------ Recorded data

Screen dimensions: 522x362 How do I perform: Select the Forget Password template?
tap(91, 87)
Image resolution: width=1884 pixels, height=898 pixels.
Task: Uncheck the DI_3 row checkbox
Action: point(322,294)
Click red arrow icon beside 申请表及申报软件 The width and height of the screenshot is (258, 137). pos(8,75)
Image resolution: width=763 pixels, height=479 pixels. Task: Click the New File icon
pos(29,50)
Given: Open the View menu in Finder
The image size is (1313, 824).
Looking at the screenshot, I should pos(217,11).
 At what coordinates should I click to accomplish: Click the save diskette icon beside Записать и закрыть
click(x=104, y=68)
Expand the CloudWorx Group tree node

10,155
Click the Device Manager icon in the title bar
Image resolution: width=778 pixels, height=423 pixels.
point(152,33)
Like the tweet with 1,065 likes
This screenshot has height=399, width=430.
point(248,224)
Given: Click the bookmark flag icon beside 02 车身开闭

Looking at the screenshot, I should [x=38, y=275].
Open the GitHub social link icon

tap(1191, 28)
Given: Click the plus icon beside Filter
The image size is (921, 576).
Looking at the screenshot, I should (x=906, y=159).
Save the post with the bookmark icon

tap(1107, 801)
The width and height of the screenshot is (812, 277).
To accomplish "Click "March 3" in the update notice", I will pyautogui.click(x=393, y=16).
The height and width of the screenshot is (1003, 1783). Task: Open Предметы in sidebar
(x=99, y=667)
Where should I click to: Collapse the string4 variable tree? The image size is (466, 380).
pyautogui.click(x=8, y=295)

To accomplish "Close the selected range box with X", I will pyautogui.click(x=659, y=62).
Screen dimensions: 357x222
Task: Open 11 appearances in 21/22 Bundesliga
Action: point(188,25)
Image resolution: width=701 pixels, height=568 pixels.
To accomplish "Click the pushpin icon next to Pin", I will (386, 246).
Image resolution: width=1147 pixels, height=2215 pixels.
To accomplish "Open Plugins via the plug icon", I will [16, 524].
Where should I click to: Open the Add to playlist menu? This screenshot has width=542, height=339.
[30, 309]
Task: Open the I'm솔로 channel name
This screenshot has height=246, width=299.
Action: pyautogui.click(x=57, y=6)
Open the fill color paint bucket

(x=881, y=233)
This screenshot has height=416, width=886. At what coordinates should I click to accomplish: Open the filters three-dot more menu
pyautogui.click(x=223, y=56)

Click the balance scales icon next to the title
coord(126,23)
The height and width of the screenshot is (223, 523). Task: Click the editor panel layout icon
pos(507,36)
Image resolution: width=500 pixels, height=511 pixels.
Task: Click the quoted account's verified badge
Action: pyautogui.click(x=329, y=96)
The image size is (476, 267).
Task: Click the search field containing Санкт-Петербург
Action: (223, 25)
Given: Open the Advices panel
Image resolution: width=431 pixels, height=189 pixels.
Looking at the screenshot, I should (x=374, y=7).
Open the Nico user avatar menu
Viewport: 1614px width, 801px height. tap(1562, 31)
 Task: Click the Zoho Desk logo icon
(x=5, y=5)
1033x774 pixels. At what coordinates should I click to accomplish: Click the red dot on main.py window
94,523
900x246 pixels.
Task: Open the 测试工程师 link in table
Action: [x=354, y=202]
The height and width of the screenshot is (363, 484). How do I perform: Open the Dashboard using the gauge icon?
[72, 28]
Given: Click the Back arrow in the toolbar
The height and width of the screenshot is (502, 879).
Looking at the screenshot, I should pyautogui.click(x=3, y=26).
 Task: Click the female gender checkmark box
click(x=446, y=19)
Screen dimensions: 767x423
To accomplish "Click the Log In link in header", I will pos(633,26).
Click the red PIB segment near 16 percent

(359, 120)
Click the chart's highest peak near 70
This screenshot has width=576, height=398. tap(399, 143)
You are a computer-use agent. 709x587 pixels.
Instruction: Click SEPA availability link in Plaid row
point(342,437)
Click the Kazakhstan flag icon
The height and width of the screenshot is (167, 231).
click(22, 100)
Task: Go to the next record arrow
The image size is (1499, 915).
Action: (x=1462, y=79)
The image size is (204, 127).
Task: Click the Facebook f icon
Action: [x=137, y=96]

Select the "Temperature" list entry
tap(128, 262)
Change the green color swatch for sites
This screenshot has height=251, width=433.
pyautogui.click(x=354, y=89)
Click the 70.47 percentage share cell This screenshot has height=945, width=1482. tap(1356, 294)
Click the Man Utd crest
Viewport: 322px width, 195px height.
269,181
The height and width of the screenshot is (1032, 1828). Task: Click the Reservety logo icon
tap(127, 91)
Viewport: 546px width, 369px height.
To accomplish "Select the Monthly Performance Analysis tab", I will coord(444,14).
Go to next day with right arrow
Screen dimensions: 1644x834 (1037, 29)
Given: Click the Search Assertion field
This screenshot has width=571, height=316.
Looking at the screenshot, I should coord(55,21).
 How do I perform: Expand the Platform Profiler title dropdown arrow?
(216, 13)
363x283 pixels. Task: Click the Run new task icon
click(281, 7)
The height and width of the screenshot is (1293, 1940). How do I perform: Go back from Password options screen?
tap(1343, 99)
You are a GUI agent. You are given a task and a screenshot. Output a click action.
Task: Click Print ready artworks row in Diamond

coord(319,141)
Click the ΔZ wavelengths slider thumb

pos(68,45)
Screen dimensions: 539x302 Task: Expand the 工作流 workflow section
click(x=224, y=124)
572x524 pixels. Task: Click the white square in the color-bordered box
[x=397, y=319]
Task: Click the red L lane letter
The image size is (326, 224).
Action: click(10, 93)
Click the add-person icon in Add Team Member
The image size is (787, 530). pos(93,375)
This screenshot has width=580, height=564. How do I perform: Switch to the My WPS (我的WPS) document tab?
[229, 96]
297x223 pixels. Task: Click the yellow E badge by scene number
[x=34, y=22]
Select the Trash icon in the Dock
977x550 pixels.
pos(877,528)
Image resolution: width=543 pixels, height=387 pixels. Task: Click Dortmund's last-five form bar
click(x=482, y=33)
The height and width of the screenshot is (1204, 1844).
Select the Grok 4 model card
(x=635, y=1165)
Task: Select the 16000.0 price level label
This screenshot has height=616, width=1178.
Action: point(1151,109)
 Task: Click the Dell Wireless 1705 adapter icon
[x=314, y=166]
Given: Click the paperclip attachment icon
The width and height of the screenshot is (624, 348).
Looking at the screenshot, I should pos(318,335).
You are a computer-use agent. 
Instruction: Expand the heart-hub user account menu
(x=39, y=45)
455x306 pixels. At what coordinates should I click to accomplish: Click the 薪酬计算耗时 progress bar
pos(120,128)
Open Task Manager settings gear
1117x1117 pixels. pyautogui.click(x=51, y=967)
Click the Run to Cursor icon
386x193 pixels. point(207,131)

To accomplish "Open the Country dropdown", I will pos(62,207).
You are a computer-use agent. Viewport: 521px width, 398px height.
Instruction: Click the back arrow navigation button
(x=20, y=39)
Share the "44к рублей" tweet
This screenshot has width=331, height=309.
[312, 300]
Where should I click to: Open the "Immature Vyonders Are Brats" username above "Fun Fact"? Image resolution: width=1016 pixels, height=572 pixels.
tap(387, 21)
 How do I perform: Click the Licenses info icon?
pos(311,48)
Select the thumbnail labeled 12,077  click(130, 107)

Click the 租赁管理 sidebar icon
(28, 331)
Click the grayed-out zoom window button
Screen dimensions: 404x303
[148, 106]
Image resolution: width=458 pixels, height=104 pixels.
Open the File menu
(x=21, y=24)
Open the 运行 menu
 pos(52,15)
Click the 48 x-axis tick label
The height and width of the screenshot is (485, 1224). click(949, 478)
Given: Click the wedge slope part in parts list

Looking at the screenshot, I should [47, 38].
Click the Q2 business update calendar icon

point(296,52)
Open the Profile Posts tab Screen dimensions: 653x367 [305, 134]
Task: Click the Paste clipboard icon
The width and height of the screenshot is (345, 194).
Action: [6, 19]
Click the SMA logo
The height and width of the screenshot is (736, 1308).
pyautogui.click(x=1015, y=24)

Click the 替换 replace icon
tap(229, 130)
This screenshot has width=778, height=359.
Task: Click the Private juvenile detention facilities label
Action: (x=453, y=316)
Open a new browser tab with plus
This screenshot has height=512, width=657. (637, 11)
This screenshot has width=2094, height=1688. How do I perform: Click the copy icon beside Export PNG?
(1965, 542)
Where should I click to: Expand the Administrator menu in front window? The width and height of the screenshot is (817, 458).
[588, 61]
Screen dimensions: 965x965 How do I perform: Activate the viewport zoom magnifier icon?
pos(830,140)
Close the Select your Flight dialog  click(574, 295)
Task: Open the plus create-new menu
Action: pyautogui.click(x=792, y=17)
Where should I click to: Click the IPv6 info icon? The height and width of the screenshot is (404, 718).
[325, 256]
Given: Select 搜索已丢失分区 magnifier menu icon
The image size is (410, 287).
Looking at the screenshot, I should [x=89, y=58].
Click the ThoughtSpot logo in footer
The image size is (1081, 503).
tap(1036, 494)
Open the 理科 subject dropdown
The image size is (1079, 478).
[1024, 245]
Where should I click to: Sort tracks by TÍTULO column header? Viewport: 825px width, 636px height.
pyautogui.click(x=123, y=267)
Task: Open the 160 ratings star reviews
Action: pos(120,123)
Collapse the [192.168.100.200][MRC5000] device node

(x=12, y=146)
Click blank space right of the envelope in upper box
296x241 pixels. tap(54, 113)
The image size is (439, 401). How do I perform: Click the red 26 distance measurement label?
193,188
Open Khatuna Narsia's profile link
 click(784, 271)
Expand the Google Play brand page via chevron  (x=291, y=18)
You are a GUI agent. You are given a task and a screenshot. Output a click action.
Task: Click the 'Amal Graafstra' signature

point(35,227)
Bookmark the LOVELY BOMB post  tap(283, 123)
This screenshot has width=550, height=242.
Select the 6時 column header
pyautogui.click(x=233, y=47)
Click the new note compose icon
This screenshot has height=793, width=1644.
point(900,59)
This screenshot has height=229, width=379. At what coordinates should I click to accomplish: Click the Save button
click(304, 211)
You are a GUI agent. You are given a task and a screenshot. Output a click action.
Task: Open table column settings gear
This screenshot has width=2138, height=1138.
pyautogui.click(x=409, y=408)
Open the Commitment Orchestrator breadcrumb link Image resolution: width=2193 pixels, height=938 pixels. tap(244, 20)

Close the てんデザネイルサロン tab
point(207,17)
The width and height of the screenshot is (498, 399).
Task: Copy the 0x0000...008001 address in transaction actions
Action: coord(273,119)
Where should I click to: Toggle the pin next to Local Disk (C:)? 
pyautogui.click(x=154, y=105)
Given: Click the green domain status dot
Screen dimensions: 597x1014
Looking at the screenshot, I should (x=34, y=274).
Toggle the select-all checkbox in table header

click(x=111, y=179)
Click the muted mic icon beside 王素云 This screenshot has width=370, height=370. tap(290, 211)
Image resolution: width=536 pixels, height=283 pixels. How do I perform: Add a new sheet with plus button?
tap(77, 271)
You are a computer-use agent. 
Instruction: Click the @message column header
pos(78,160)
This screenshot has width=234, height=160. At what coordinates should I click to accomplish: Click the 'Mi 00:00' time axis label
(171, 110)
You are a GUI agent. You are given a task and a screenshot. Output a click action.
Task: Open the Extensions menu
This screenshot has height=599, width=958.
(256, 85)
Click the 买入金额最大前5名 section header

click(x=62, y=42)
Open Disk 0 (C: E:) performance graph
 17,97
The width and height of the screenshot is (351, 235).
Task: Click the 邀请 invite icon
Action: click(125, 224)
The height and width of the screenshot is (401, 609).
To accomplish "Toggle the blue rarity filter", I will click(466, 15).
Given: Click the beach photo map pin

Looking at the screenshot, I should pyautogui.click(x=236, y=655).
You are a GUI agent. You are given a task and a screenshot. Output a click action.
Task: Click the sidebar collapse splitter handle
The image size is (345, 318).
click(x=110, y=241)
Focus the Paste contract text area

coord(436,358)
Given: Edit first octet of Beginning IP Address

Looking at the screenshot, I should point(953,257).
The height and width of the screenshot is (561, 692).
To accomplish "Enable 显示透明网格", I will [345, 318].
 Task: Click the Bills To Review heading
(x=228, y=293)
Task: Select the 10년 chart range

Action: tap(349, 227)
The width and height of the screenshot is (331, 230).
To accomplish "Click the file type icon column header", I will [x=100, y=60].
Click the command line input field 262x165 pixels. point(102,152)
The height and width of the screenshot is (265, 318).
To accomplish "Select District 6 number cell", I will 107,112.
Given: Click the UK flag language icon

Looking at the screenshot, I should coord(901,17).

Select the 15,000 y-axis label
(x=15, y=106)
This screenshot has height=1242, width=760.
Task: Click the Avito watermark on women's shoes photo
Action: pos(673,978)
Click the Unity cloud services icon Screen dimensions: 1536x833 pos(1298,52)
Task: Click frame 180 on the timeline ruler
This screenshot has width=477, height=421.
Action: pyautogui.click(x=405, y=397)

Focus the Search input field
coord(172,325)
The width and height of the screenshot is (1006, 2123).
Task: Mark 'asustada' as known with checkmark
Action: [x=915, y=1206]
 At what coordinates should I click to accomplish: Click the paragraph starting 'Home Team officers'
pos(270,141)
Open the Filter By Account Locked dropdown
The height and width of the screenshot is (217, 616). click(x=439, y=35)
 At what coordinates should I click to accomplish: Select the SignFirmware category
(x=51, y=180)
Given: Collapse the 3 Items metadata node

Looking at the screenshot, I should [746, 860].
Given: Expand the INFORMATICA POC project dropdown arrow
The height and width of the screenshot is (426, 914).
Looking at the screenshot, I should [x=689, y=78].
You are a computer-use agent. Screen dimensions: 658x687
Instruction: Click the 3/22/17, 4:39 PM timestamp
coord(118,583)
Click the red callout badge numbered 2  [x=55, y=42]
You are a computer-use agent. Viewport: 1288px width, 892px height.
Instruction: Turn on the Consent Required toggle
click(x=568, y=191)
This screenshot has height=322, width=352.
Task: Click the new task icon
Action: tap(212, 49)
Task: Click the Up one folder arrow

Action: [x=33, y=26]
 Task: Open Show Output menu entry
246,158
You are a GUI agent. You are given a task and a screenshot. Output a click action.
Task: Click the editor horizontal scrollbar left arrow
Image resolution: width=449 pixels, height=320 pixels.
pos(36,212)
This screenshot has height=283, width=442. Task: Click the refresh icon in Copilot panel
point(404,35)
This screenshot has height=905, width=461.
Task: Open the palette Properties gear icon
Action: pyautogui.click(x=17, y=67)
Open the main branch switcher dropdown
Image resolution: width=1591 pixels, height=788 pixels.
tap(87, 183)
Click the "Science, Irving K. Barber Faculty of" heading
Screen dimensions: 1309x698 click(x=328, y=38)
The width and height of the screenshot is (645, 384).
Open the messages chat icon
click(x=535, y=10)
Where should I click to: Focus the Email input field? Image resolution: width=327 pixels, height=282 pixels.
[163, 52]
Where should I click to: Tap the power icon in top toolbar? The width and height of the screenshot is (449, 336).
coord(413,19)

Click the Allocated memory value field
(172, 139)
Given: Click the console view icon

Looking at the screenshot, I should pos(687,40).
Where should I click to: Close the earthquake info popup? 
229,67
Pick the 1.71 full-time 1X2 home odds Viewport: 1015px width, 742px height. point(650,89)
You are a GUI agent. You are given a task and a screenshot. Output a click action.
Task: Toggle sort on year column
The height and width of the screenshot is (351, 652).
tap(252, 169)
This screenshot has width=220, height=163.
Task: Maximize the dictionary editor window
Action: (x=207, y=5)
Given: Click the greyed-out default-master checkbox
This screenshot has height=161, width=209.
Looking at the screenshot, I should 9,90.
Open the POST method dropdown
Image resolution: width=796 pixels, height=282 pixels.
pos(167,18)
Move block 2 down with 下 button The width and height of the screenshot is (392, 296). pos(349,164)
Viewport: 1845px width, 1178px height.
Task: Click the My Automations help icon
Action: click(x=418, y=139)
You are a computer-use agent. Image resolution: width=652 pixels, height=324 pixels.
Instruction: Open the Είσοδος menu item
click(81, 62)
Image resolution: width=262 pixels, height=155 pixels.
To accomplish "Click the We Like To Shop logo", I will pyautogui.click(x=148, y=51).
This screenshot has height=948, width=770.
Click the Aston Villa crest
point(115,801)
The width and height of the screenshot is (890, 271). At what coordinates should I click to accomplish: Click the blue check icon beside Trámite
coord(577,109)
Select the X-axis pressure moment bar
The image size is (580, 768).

------------

Output the material from its first line through the line containing "click(x=104, y=68)" as a JSON list of strings, one string per line, with blank lines omitted.

Written answer:
[
  "Screen dimensions: 522x362 How do I perform: Select the Forget Password template?",
  "tap(91, 87)",
  "Image resolution: width=1884 pixels, height=898 pixels.",
  "Task: Uncheck the DI_3 row checkbox",
  "Action: point(322,294)",
  "Click red arrow icon beside 申请表及申报软件 The width and height of the screenshot is (258, 137). pos(8,75)",
  "Image resolution: width=763 pixels, height=479 pixels. Task: Click the New File icon",
  "pos(29,50)",
  "Given: Open the View menu in Finder",
  "The image size is (1313, 824).",
  "Looking at the screenshot, I should pos(217,11).",
  " At what coordinates should I click to accomplish: Click the save diskette icon beside Записать и закрыть",
  "click(x=104, y=68)"
]